L’Association des promoteurs des cabinets médicaux, cliniques et polycliniques privés du Burkina Faso tient son assemblée générale. Elle se déroule les 17 et 18 avril 2026 à Bobo-Dioulasso. Le directeur du secteur privé de santé, le Dr Thomas Ouédraogo, a présidé l’ouverture. Il représentait le ministre de la Santé.
Le président de l’association est le Dr Vincent Nikiéma. Il a présenté les objectifs de cette réunion annuelle. L’évaluation des activités de l’association constitue le premier objectif. Le renforcement des capacités des membres en est un autre. Le renouvellement de l’engagement des promoteurs privés est aussi visé.
Deux communications thématiques sont au programme. La première aborde la loi de finances 2026. Elle se concentre sur les exigences fiscales pour les établissements sanitaires. Le contexte inclut l’introduction de la facture électronique certifiée. La seconde communication traite des contrats de travail. Elle concerne les structures sanitaires privées.
Ces sessions sont menées avec des directions générales. La direction générale des impôts y participe. La direction générale du travail est également impliquée. Le Dr Vincent Nikiéma a insisté sur le rôle du secteur privé. Il a évoqué l’accompagnement de l’État.
« Les établissements sanitaires privés ont signé des conventions pour contribuer à l’extension de la couverture sanitaire et à l’amélioration de la qualité des soins »
Des défis importants persistent pour le secteur. Le relèvement du plateau technique des structures privées en fait partie. Cela vise à garantir des prestations de qualité. Le président a plaidé pour une fiscalité adaptée. Il qualifie ce secteur d’entrepreneuriat social.
« La santé, même privée, conserve un caractère social. Il est donc essentiel que l’État accompagne davantage les promoteurs pour leur permettre d’investir et d’offrir des soins accessibles »
Le Dr Thomas Ouédraogo a salué la tenue régulière de l’assemblée. Il y voit un signe de vitalité organisationnelle. Il a encouragé les promoteurs à élargir la base des membres. L’offre de soins privés pourrait ainsi s’accroître. Le respect des normes en vigueur reste impératif.
Le représentant du ministère a insisté sur la conformité réglementaire. Des missions de contrôle ont récemment eu lieu. Elles ont conduit à la fermeture de plusieurs établissements. Ces structures étaient illégalement installées.

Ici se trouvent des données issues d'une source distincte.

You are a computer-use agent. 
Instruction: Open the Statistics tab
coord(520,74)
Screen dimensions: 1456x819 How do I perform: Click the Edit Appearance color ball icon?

Elles fonctionnaient en violation des normes.
« Il est essentiel que l’association contribue à la sensibilisation de ses membres au respect de la réglementation »
Il a invité les promoteurs à utiliser un répertoire national. Ce document identifie les établissements sanitaires privés conformes. Il est le résultat des opérations de contrôle. Des mises à jour régulières sont prévues. Les acteurs du secteur seront impliqués.
Le contexte actuel confère une importance aux travaux. L’assainissement du secteur se poursuit. La fermeture des structures non conformes en fait partie. Les participants doivent réfléchir au respect des textes. Ils doivent aussi examiner les mécanismes pour une pratique crédible.
Le ministère de la Santé a réaffirmé sa disponibilité. Il accompagnera les acteurs du privé. Le Dr Thomas Ouédraogo a exhorté les membres de l’association. Ils doivent formuler des recommandations pertinentes. Leur contribution au système de santé en dépend. Le système doit être performant, accessible et équitable.
Le Dr Nikiéma a appelé à la cohésion.
« Aucun acteur ne peut, à lui seul, relever les défis du système de santé. C’est dans une dynamique de partenariat que nous devons évoluer »
L’association ambitionne de renforcer son organisation interne. L’amélioration de sa gouvernance est aussi un objectif. Le dialogue avec les autorités publiques sera consolidé.